有时我可以有效地处理socket.timeout,尽管有时我收到套接字超时错误并且我的脚本突然停止...我的异常处理中是否缺少什么?怎么会直接走下去呢?
在以下任一代码段中随机发生:
第一个片段:
for _ in range(max_retries):
try:
req = Request(url, headers={'User-Agent' :'Mozilla/5.0'})
response = urlopen(req,timeout=5)
break
except error.URLError as err:
print("URL that generated the error code: ", url)
print("Error description:",err.reason)
except error.HTTPError as err:
print("URL that generated the error code: ", url)
print("Error code:", err.code)
print("Error description:", err.reason)
except socket.timeout:
print("URL that generated the error code: ", url)
print("Error description: No response.")
except socket.error:
print("URL that generated the error code: ", url)
print("Error description: Socket error.")
if response.getheader('Content-Type').startswith('text/html'):
htmlBytes = response.read()
htmlString = htmlBytes.decode("utf-8")
self.feed(htmlString)
第二个片段
for _ in range(max_retries):
try:
req = Request(i, headers={'User-Agent' :'Mozilla/5.0'})
with urlopen(req,timeout=5) as response, open(aux, 'wb') as out_file:
shutil.copyfileobj(response, out_file)
with open(path, fname), 'a') as f:
f.write(("link" + str(intaux) + "-" + auxstr + str(index) + i[-4:] + " --- " + metadata[index%batch] + 'n'))
break
except error.URLError as err:
print("URL that generated the error code: ", i)
print("Error description:",err.reason)
except error.HTTPError as err:
print("URL that generated the error code: ", i)

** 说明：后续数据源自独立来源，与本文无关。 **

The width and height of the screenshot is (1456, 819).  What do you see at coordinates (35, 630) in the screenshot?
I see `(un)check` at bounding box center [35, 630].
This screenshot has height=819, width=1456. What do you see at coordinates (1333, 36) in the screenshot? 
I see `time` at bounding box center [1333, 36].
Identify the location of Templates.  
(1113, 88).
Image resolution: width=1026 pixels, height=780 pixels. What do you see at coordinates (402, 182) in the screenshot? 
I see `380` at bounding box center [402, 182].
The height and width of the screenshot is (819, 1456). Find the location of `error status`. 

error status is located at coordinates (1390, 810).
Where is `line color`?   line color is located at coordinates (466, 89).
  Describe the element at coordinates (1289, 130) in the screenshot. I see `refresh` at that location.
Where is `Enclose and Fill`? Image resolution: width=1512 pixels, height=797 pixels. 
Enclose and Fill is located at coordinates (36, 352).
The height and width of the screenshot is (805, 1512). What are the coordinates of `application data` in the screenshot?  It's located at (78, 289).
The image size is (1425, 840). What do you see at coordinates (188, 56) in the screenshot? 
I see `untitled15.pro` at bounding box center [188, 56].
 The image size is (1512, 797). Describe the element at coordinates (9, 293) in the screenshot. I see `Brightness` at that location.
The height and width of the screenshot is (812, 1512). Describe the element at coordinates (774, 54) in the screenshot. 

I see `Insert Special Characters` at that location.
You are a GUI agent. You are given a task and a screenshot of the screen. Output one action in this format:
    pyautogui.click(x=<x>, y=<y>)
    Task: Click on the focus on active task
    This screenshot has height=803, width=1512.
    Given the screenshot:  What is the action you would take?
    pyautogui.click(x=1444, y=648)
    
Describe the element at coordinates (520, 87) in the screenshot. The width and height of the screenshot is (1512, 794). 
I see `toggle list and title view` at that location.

print("Error code:", err.code)
print("Error description:", err.reason)
except socket.timeout:
print("URL that generated the error code: ", i)
print("Error description: No response.")
except socket.error:
print("URL that generated the error code: ", i)
print("Error description: Socket error.")
错误:
Traceback (most recent call last):
File "/mydir/crawler.py", line 202, in <module>
spider("urls.txt", maxPages=0, debug=1, dailyRequests=9600)
File "/mydir/crawler.py", line 142, in spider
parser.getLinks(url + "?start=" + str(currbot) + "&tab=" + auxstr,auxstr)
File "/mydir/crawler.py", line 81, in getLinks
htmlBytes = response.read()
File "/usr/lib/python3.5/http/client.py", line 455, in read
return self._readall_chunked()
File "/usr/lib/python3.5/http/client.py", line 561, in _readall_chunked
value.append(self._safe_read(chunk_left))
File "/usr/lib/python3.5/http/client.py", line 607, in _safe_read
chunk = self.fp.read(min(amt, MAXAMOUNT))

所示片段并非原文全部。